Records supplied section start
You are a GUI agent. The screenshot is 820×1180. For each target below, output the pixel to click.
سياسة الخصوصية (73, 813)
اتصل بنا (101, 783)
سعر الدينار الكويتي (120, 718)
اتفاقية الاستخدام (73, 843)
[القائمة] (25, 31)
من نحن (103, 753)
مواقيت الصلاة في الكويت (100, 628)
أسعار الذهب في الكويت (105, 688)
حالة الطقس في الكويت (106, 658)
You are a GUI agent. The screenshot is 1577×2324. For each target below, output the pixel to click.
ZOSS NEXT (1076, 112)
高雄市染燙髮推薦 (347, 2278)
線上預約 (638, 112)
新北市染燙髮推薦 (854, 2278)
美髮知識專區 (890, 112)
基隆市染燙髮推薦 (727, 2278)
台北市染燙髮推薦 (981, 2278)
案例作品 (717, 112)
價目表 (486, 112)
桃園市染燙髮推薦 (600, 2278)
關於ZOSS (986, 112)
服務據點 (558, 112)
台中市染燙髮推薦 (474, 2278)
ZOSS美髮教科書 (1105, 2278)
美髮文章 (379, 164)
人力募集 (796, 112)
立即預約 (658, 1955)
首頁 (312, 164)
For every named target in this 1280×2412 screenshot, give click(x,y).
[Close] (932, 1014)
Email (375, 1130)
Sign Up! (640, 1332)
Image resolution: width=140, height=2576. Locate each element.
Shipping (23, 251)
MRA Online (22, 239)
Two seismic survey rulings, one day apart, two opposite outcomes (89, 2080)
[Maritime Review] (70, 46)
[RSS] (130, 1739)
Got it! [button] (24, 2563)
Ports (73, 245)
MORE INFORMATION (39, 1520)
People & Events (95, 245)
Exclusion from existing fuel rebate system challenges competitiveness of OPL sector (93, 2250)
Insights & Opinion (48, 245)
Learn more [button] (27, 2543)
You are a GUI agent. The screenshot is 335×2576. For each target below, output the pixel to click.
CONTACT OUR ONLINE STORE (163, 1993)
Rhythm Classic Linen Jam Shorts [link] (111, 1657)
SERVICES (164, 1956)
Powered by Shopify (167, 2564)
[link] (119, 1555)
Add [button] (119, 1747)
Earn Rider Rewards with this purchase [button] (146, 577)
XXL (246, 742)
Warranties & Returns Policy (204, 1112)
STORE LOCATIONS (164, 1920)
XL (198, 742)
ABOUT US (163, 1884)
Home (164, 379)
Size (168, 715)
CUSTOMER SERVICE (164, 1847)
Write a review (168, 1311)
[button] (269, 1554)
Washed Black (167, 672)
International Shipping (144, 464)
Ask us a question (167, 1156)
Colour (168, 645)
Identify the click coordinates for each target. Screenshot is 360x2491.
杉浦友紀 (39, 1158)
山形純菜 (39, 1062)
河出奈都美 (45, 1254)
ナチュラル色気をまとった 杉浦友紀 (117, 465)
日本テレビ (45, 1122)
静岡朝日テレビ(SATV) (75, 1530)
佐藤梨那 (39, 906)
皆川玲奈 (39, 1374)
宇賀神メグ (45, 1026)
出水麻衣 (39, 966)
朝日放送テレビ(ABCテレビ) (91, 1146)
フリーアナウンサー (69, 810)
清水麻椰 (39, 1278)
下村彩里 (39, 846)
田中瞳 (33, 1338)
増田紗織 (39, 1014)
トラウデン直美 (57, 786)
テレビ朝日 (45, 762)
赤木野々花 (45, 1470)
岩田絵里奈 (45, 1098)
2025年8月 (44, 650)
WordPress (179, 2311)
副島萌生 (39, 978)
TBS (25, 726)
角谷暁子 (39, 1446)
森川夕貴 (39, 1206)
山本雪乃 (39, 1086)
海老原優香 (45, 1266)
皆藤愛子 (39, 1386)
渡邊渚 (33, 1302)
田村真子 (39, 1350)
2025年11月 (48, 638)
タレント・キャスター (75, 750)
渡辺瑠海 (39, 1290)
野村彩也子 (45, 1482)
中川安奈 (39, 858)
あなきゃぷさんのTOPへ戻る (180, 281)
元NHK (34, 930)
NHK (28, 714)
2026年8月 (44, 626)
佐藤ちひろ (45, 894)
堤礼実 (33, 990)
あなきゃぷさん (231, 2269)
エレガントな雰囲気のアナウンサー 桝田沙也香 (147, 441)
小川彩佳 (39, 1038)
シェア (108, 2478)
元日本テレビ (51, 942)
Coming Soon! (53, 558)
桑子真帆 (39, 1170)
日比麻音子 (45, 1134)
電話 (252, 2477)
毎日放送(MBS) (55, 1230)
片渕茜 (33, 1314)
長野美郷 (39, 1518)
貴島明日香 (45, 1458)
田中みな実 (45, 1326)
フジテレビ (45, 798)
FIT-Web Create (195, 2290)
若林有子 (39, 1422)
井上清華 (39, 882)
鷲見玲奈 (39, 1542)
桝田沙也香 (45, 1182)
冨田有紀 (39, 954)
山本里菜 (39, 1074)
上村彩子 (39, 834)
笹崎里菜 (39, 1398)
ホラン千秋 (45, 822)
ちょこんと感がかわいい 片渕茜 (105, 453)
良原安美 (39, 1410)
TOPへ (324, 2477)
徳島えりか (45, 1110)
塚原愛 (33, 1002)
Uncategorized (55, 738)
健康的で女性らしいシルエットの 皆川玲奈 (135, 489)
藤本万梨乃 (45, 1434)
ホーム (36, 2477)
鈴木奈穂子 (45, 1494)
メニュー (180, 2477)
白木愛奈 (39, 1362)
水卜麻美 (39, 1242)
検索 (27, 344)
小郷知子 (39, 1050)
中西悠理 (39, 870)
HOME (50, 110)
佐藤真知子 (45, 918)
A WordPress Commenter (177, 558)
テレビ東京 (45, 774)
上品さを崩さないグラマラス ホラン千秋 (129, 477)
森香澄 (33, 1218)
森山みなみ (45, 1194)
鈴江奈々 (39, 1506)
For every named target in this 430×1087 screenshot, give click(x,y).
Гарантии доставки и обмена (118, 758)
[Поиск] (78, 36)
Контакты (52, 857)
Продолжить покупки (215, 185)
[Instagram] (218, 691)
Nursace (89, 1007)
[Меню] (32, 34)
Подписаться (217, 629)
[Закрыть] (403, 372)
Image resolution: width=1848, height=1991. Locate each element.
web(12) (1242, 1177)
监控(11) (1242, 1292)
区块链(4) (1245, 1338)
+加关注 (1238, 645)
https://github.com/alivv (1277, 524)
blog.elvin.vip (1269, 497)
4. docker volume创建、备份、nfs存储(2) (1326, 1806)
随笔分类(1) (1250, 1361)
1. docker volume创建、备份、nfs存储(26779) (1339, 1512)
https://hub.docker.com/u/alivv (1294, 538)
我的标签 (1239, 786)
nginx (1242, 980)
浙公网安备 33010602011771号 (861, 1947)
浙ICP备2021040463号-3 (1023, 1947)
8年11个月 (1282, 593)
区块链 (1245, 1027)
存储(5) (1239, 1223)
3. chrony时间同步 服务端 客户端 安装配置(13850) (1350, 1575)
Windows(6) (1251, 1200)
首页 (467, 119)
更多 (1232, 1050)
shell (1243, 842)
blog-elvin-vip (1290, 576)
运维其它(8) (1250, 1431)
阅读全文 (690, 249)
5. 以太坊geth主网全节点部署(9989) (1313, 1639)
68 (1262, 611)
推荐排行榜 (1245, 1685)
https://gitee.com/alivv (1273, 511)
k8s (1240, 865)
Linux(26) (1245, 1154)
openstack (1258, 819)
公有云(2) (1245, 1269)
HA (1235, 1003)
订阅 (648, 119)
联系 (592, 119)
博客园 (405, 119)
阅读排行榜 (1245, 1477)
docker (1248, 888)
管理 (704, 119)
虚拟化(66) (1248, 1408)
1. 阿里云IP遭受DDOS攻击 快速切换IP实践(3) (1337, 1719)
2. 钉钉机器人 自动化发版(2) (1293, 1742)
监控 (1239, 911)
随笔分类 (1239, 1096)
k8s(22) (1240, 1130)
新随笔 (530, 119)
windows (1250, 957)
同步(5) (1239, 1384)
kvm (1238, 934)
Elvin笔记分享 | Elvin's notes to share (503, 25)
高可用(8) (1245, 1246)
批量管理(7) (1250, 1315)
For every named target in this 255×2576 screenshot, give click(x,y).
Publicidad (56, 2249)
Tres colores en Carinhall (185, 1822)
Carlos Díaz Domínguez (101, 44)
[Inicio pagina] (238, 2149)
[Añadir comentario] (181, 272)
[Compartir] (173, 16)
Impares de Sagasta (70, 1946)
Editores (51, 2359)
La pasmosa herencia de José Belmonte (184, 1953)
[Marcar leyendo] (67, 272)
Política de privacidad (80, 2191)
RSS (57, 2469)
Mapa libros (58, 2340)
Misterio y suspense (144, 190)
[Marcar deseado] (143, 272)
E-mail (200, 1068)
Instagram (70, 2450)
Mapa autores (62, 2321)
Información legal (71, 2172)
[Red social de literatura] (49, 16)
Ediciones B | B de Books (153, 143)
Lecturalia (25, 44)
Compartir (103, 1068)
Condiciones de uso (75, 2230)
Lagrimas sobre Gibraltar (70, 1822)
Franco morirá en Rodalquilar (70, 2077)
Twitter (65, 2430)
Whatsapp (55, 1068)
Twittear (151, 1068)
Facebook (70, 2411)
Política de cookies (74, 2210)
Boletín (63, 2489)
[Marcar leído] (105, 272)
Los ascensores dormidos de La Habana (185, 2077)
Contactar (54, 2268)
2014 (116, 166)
Records supplied section end
◆ **Instructions to follow**
Print exactly the lines of the listing above starting at the line containing "[button] (269, 1554)" and ending at the line containing "テレビ朝日 (45, 762)", both included.

◆ **Result of this task**
[button] (269, 1554)
Washed Black (167, 672)
International Shipping (144, 464)
Ask us a question (167, 1156)
Colour (168, 645)
Identify the click coordinates for each target. Screenshot is 360x2491.
杉浦友紀 (39, 1158)
山形純菜 (39, 1062)
河出奈都美 (45, 1254)
ナチュラル色気をまとった 杉浦友紀 (117, 465)
日本テレビ (45, 1122)
静岡朝日テレビ(SATV) (75, 1530)
佐藤梨那 (39, 906)
皆川玲奈 (39, 1374)
宇賀神メグ (45, 1026)
出水麻衣 (39, 966)
朝日放送テレビ(ABCテレビ) (91, 1146)
フリーアナウンサー (69, 810)
清水麻椰 (39, 1278)
下村彩里 (39, 846)
田中瞳 (33, 1338)
増田紗織 (39, 1014)
トラウデン直美 (57, 786)
テレビ朝日 (45, 762)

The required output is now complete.